> _DIRECTIONS_
Reproduce the stretch of data from the line containing "Given: Click the /index.html result entry" through the line containing "687x364 pixels.", swapping "checkbox" for "check box" and keeping everything else the same. Leave the pictures out of your answer.

> _DATA IN THIS EXERCISE_
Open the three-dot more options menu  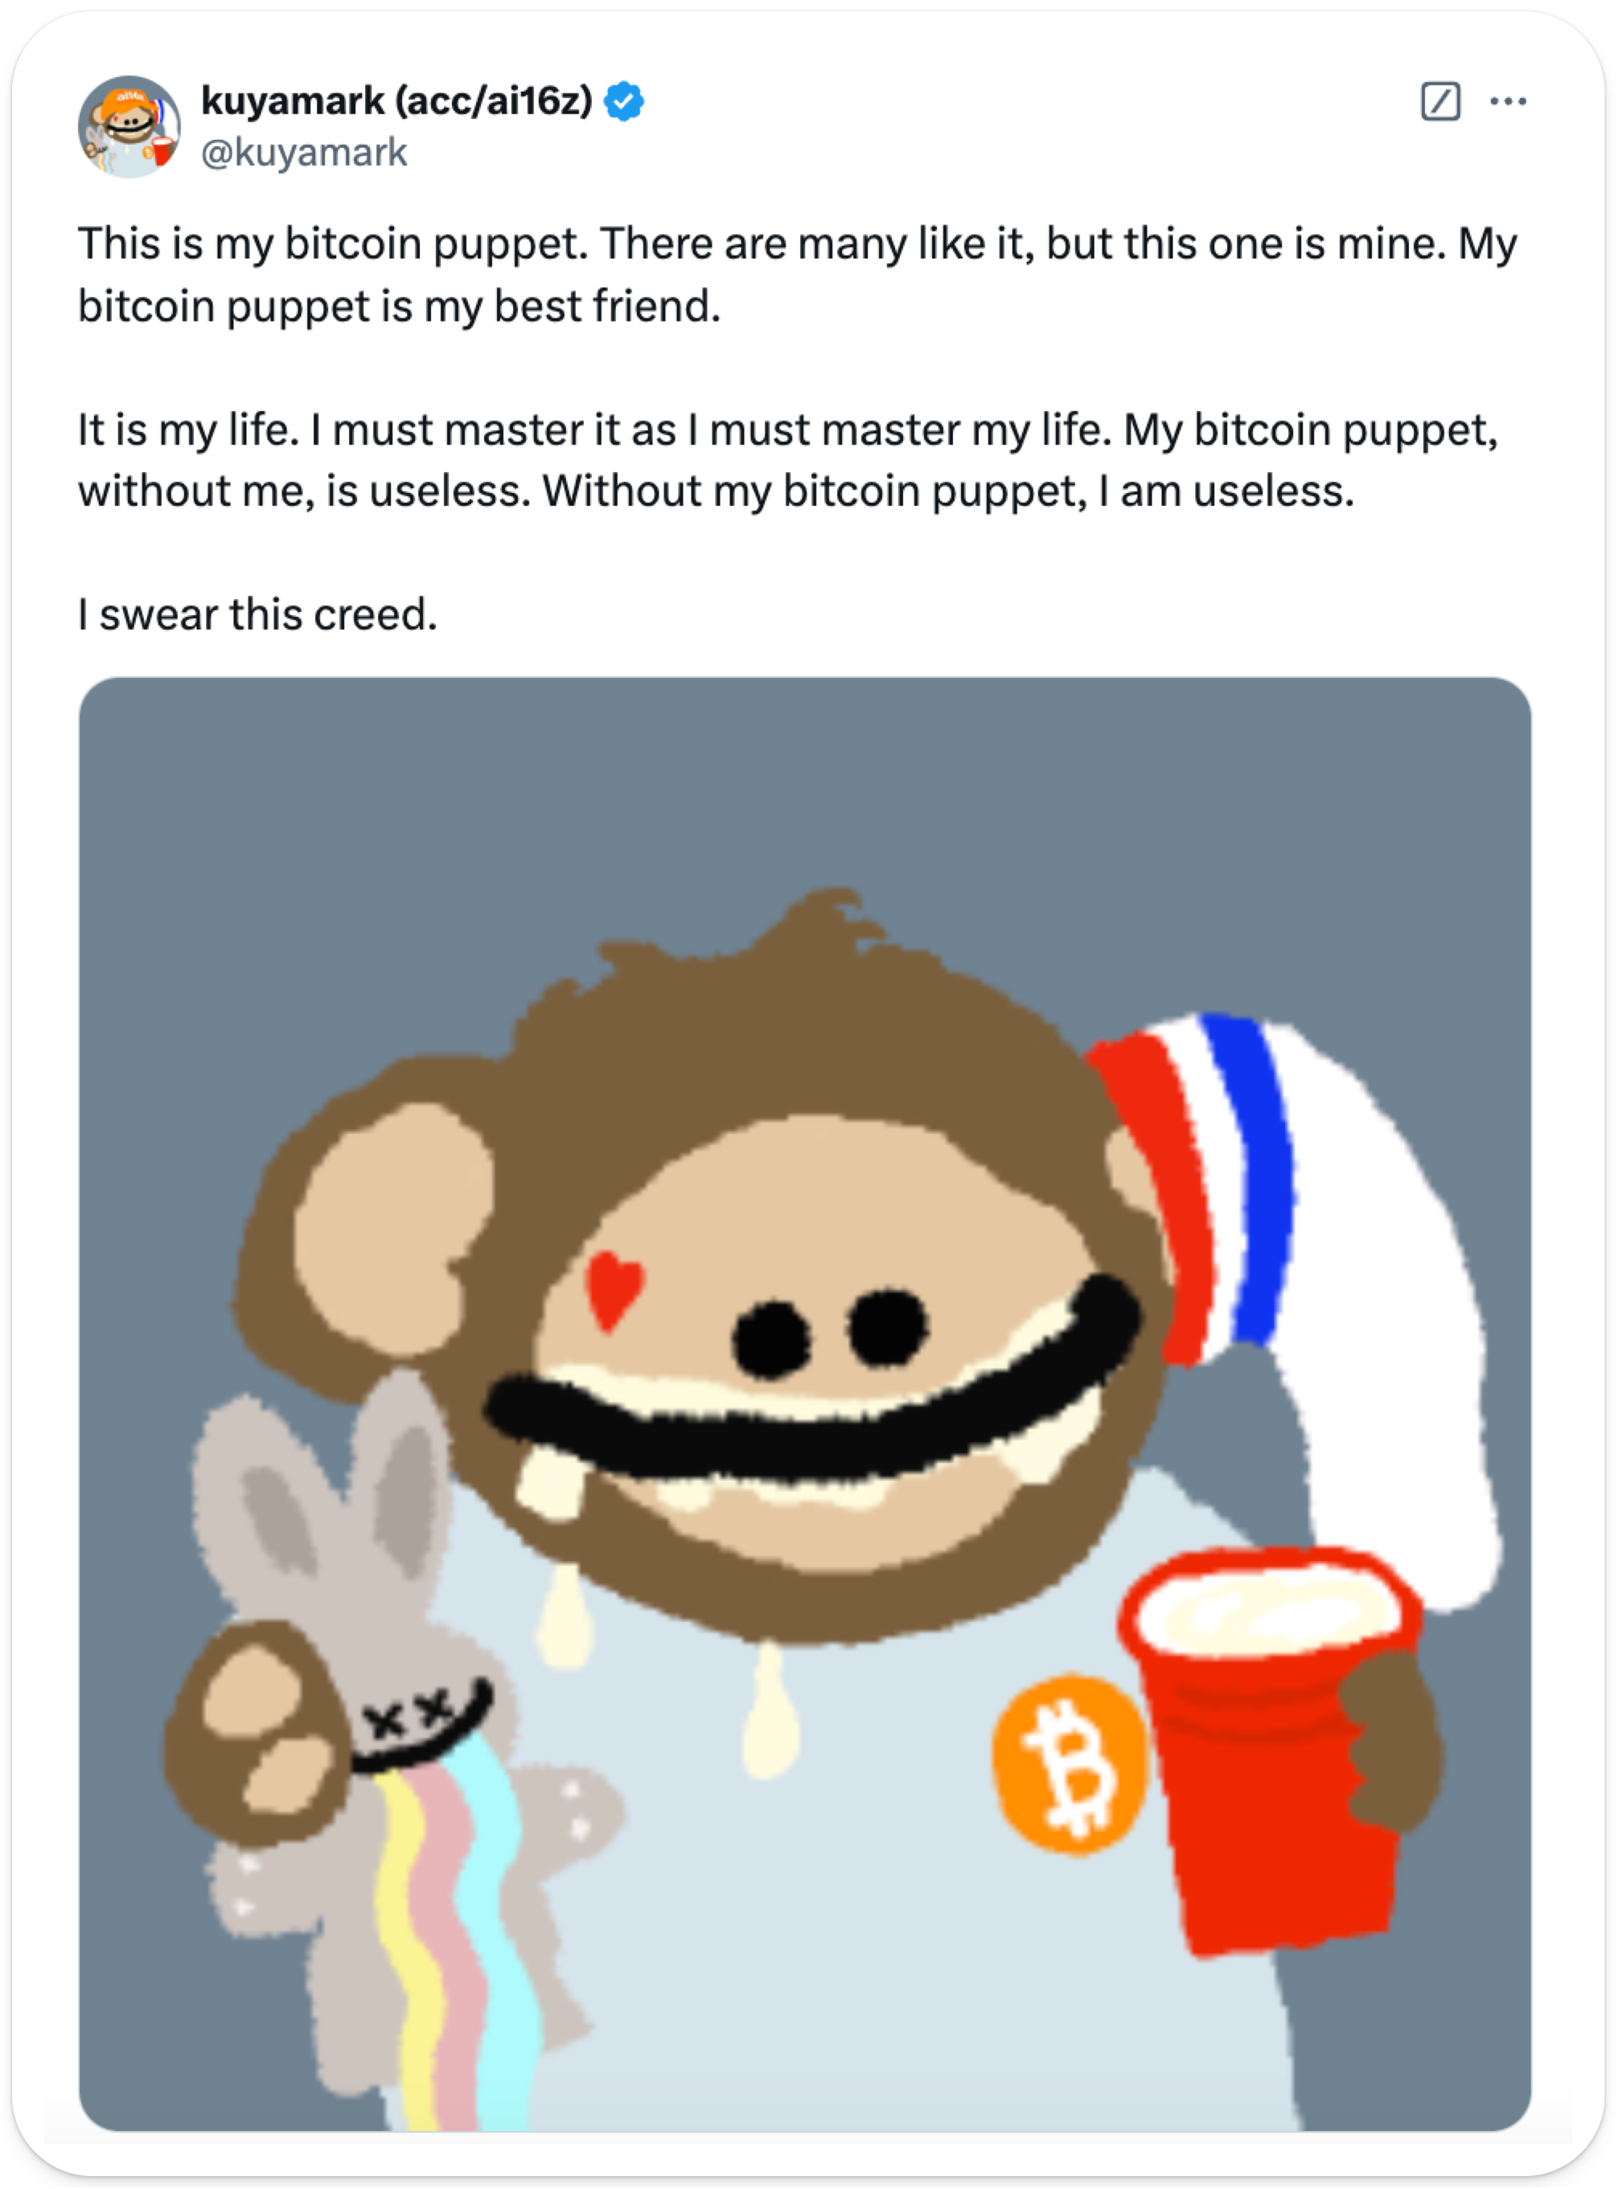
...
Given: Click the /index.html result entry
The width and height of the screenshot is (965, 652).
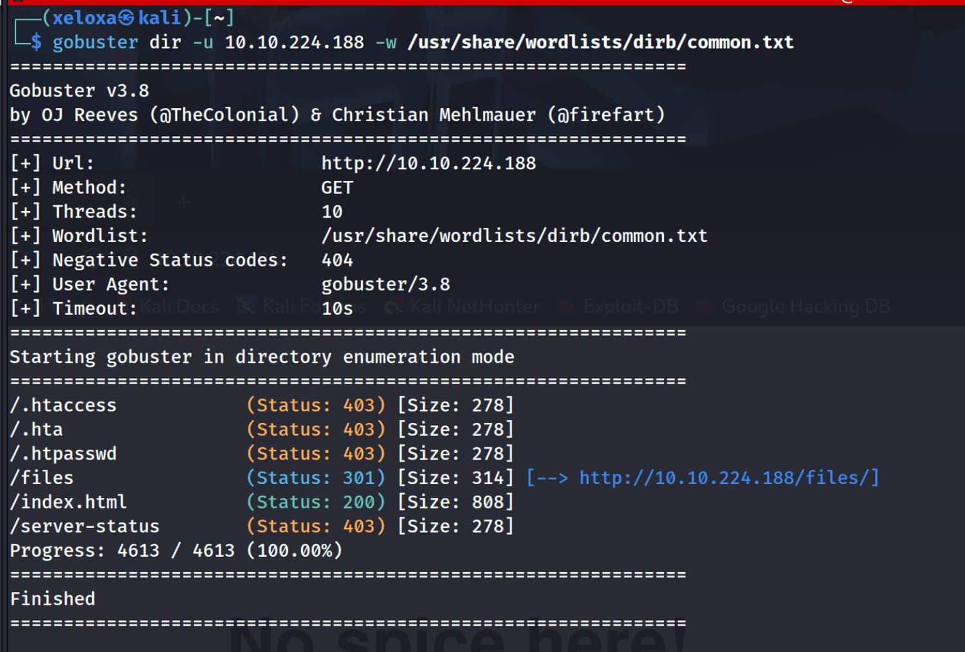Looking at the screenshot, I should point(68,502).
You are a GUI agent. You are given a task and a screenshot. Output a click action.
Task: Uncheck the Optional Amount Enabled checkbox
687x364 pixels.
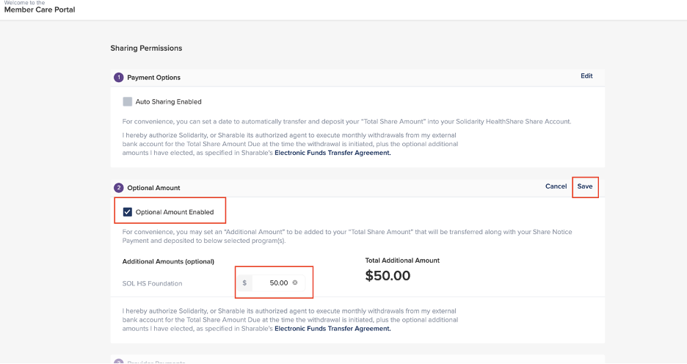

> _RESPONSE TO THE EXERCISE_
Given: Click the /index.html result entry
The width and height of the screenshot is (965, 652).
Looking at the screenshot, I should point(68,502).
You are a GUI agent. You are given a task and a screenshot. Output a click action.
Task: Uncheck the Optional Amount Enabled check box
687x364 pixels.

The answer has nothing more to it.